PI-061 - EFFECT OF A MODERATE CYP3A4 INDUCER ON ENCORAFENIB IN COMBINATION WITH BINIMETINIB IN PATIENTS WITH BRAF V600-MUTANT UNRESECTABLE OR METASTATIC MELANOMA OR OTHER ADVANCED SOLID TUMORS.

J. Piscitelli¹, M. Reddy², J. Gong³, K. Matschke⁴, A. Fomin¹, J. Williams¹; ¹Pfizer, San Diego, CA, USA, ²Pfizer, Boulder, CO, USA, ³Pfizer, New York, NY, USA, ⁴Pfizer, Collegeville, PA, USA.

Background: Encorafenib in combination with binimetinib or cetuximab is indicated for patients with unresectable or metastatic melanoma or metastatic colorectal cancer, respectively, with selected BRAF V600 mutations. In vitro data indicated that encorafenib is mainly metabolized by CYP3A4, making encorafenib susceptible to DDI when coadministered with CYP inhibitors or inducers (in addition to auto-induction of CYP3A4 after multiple encorafenib doses). The current clinical study was designed to evaluate the effect of multiple doses of modafinil, a moderate CYP3A4 inducer when administered at 400 mg, on the multiple oral dose PK of encorafenib and its metabolite, LHY746, in advanced cancer patients.
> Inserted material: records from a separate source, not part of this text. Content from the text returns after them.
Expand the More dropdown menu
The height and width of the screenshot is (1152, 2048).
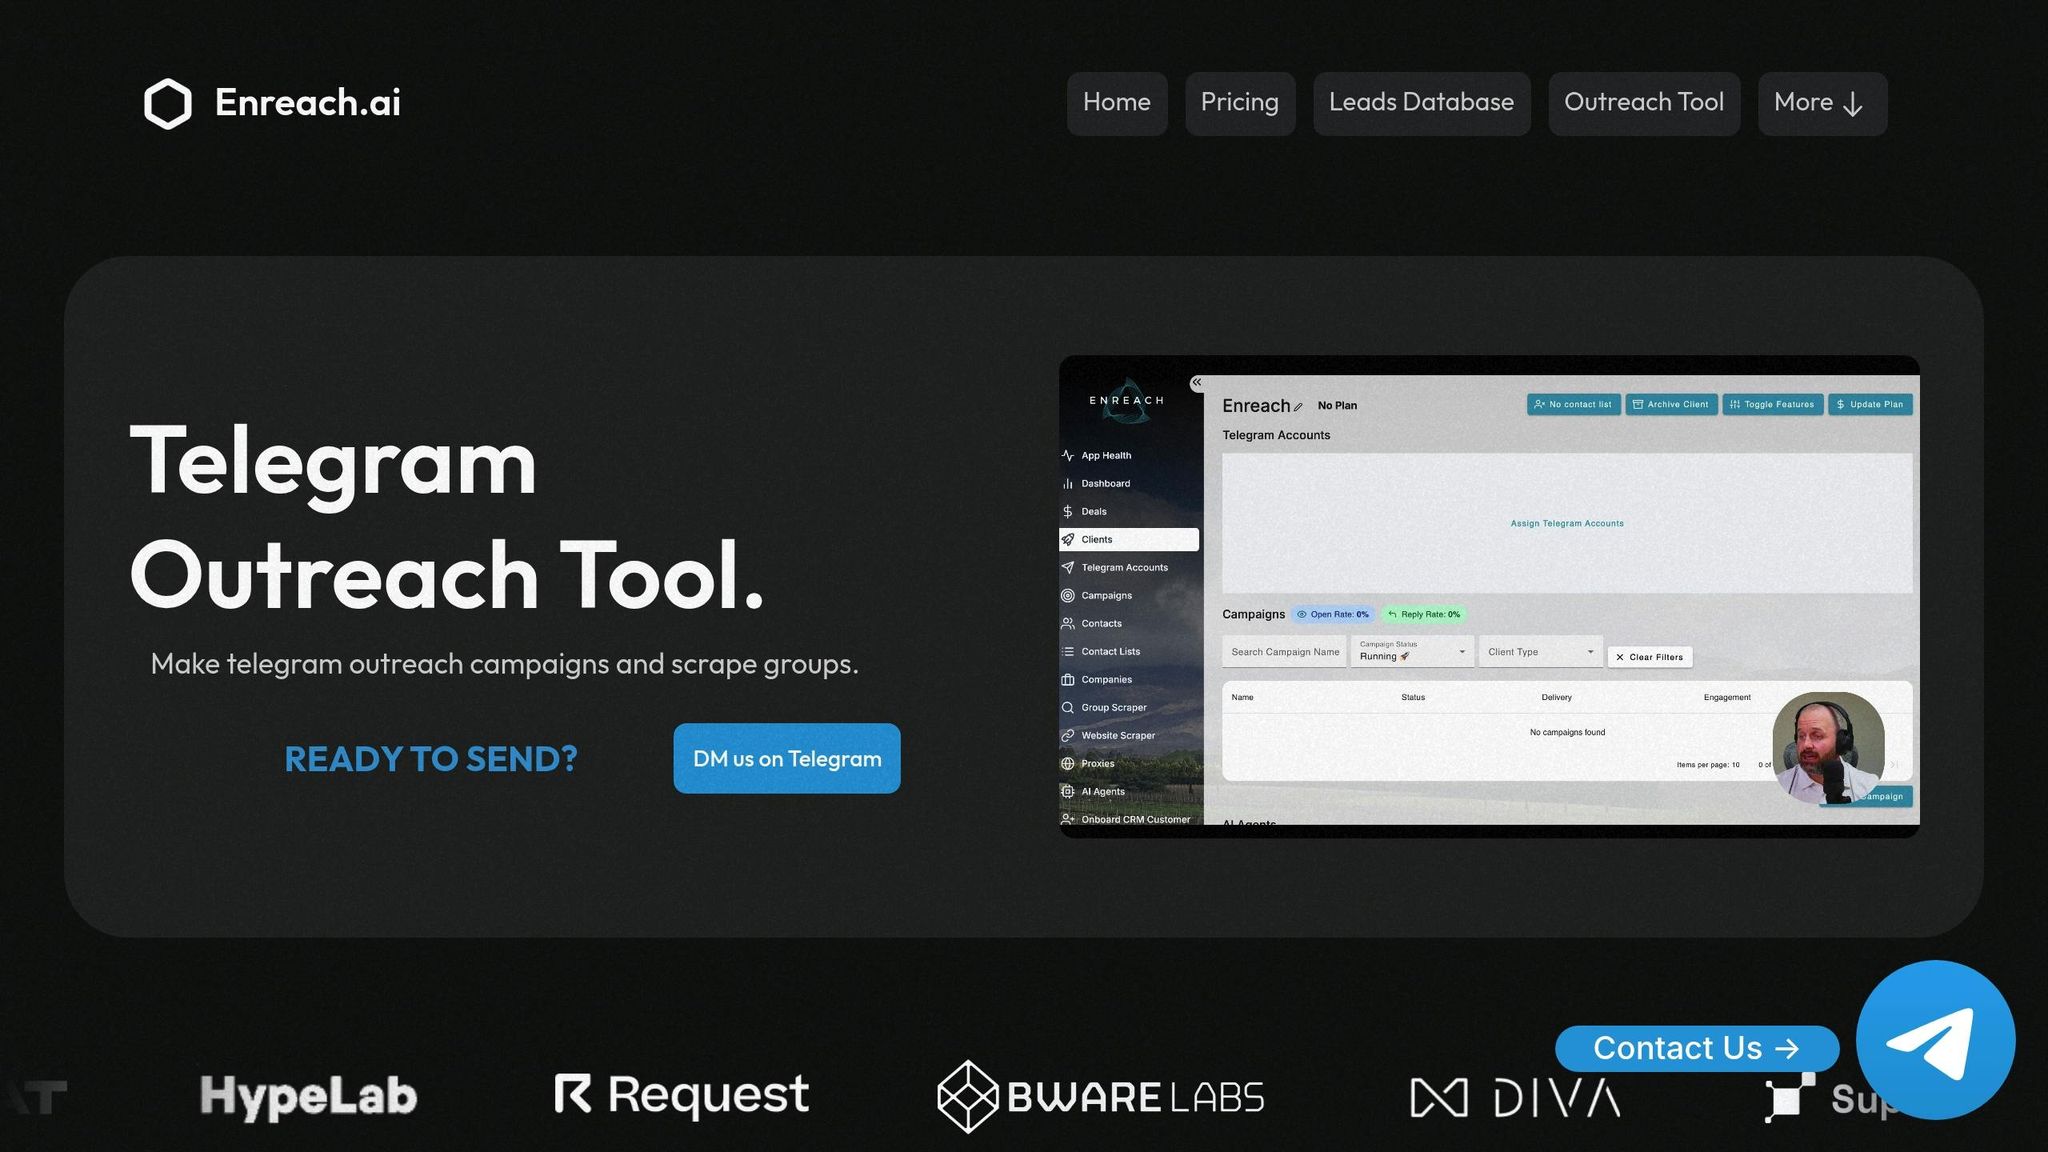1821,103
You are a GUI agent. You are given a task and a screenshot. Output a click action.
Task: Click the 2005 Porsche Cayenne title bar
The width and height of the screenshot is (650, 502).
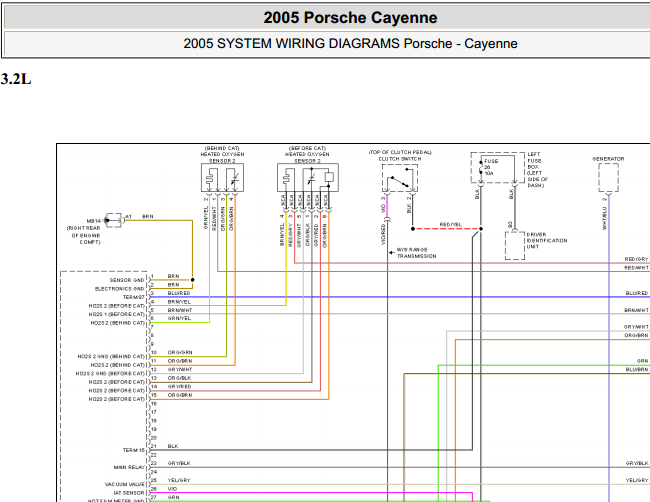tap(350, 17)
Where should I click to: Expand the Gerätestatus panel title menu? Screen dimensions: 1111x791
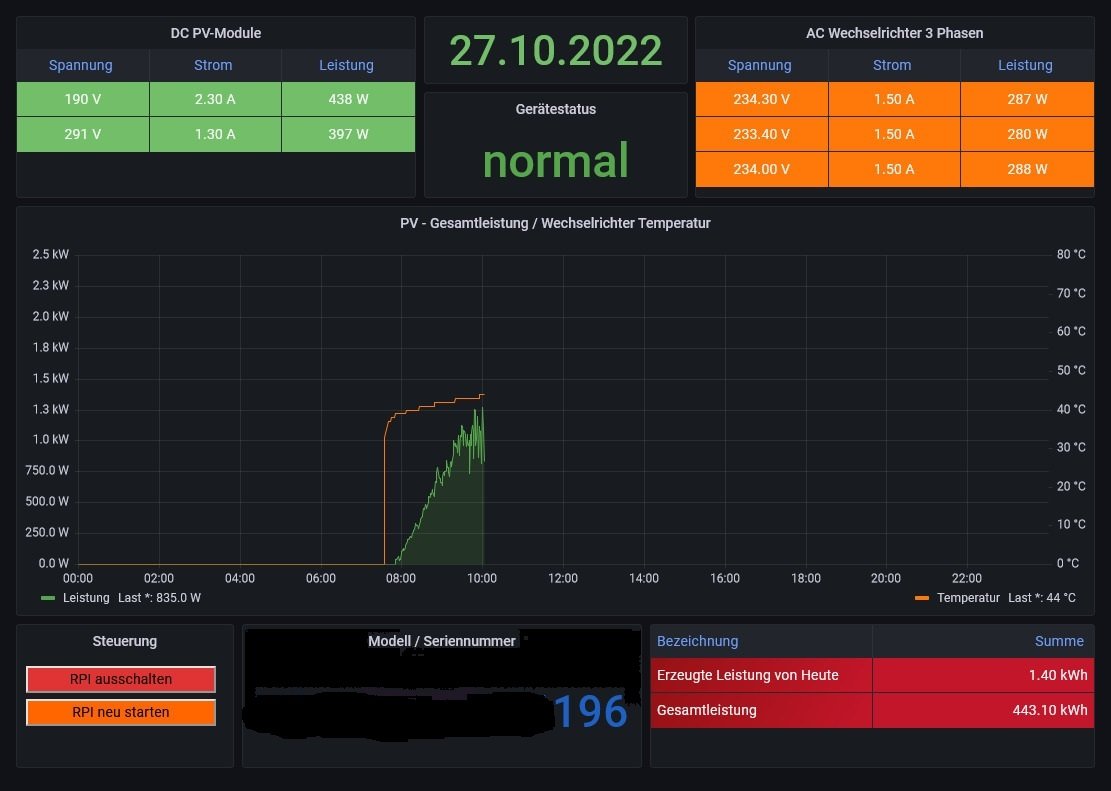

Methods: This was an open-label, fixed-sequence study conducted in patients with BRAF V600-mutant unresectable or metastatic melanoma or other advanced solid tumors. Treatment of 400 mg QD modafinil was given on Day 15 through Day 21. Encorafenib 450 mg QD and binimetinib 45 mg BID were administered starting on Day 1. PK sampling was conducted from 0 to 8 hours on Day 14 and Day 21. Exposure parameters were calculated for each patient by noncompartmental analysis and geometric least-squares mean ratio. Corresponding 90% confidence intervals were calculated to estimate the magnitude of effects.

Results: Among 10 PK evaluable patients, encorafenib Cmax and AUClast were decreased in presence of steady-state modafinil by approximately 30%. LHY746 exposures were not substantially changed in the presence of steady-state modafinil.

Conclusion: The results from this clinical study indicate modafinil had a mild effect on encorafenib PK. Based on these results, encorafenib can be coadministered with a moderate CYP3A4 inducer without dosing adjustment.